In both cases, we are currently not utilizing batches, which could improve performance by reducing the number of transactions. We have the example of the tx-indexer: 10x speed improvement just using transactions.
Different storage solutions offer different APIs and functionalities. PebbleDB, based on RocksDB, supports parallel transactions, making it ideal for our use case where most keys are "write once, read many." This reduces conflicts and improves performance when multiple transactions run simultaneously.
This doesn't mean that we are not going to still have a Storage interface, but in reality means that the interface functionality and methods will be highly coupled with pebble db functionality. If any other database is able to fill all the exposed functionality is a coincidence. Using these interfaces to implement a memory storage is trivial on any case. This memory storage can be use for specific corner cases, and mainly for testing when needed.
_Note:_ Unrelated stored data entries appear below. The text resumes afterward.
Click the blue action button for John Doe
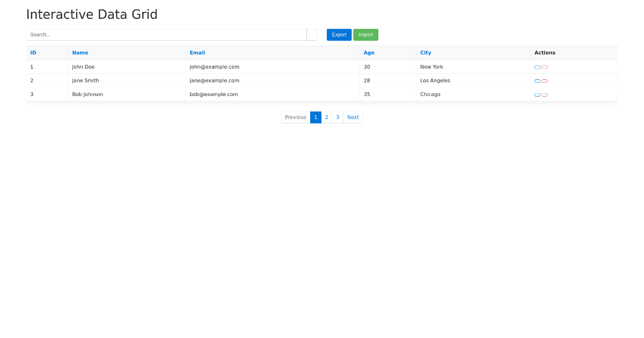This screenshot has width=644, height=338. pyautogui.click(x=537, y=67)
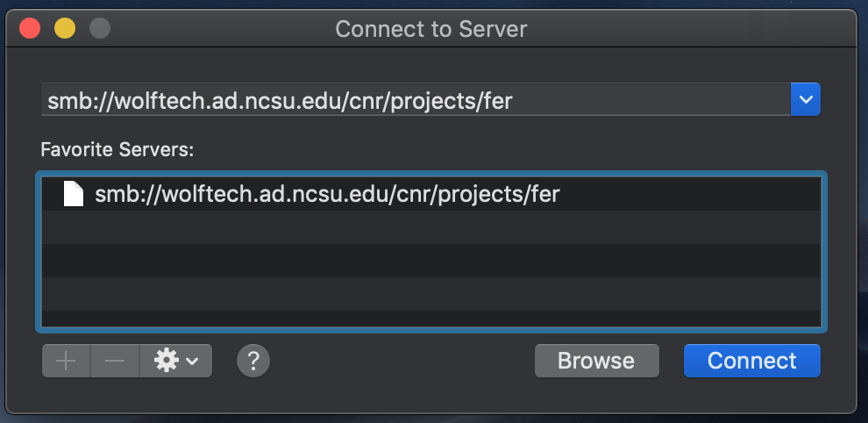Click the add server to favorites plus button
The height and width of the screenshot is (423, 868).
click(66, 361)
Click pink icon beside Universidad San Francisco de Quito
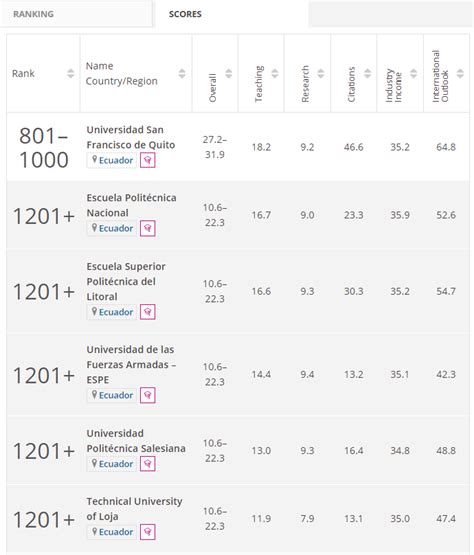Viewport: 474px width, 555px height. pos(148,160)
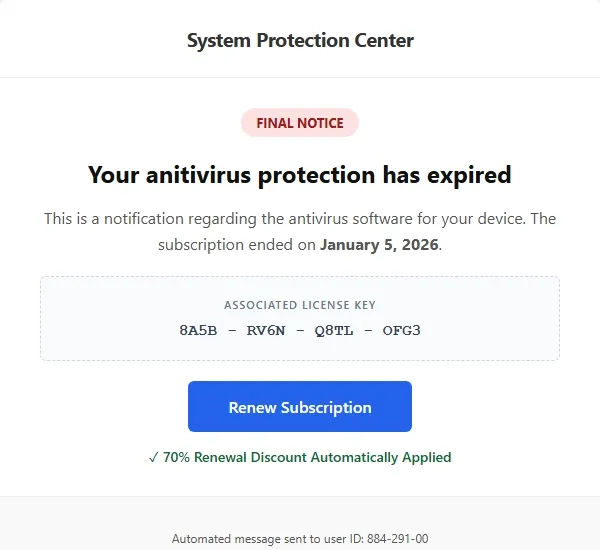Image resolution: width=600 pixels, height=550 pixels.
Task: Click the green checkmark icon beside the discount
Action: [153, 457]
PebbleDB is specifically designed to handle high-concurrency environments without blocking issues commonly seen in other databases. Here are the key reasons why PebbleDB is a suitable choice:
Concurrent Compactions: PebbleDB supports level-based compaction with concurrent compactions, reducing write stalls and ensuring smoother performance under heavy write loads. This feature prevents blocking issues that occur with other databases like GoLevelDB and BoltDB.
Indexed Batches: PebbleDB uses batches for atomic operations, which help in maintaining consistency and atomicity without the need for full transactions. This approach avoids the overhead and complexity associated with transaction management, thereby enhancing write throughput.
High Write Throughput: By using a Fragmented Log-Structured Merge (FLSM) tree, PebbleDB significantly reduces write amplification and increases write throughput compared to traditional LSM trees used in LevelDB and RocksDB.
Cache should only be used for performance improvements, not as a core architectural component. For example, an LRU cache for compiled Gno code can be beneficial. Gas usage should be defined per data operation (Get/Set) independently of cache hits, to avoid gas inconsistencies.
Avoid operations that will "eventually" persist to disk. All operations should be immediate and atomic, eliminating the use of Set/SetSync
.
To properly implement transactions, we need robust error handling at the storage level. Commit or rollback transactions as needed to prevent leaving garbage in the storage layer.
We propose to use simpler and faster serialization formats for our data. While we have been using Amino, which is designed for determinism and ease of use in the Cosmos ecosystem, we are evaluating the use of MessagePack for its compactness and speed.
MessagePack: A binary format that is highly efficient in terms of storage size and speed. It offers space savings compared to Amino and is known for its performance in serialization and deserialization.
Amino: Currently in use, Amino ensures deterministic encoding and is designed for the Cosmos ecosystem. However, these functionalities and extra complexities are not needed at storage level.
Libraries I liked the most for MessagePack in Go:
State is a Merkle tree; for now, each node is saved on a separate key.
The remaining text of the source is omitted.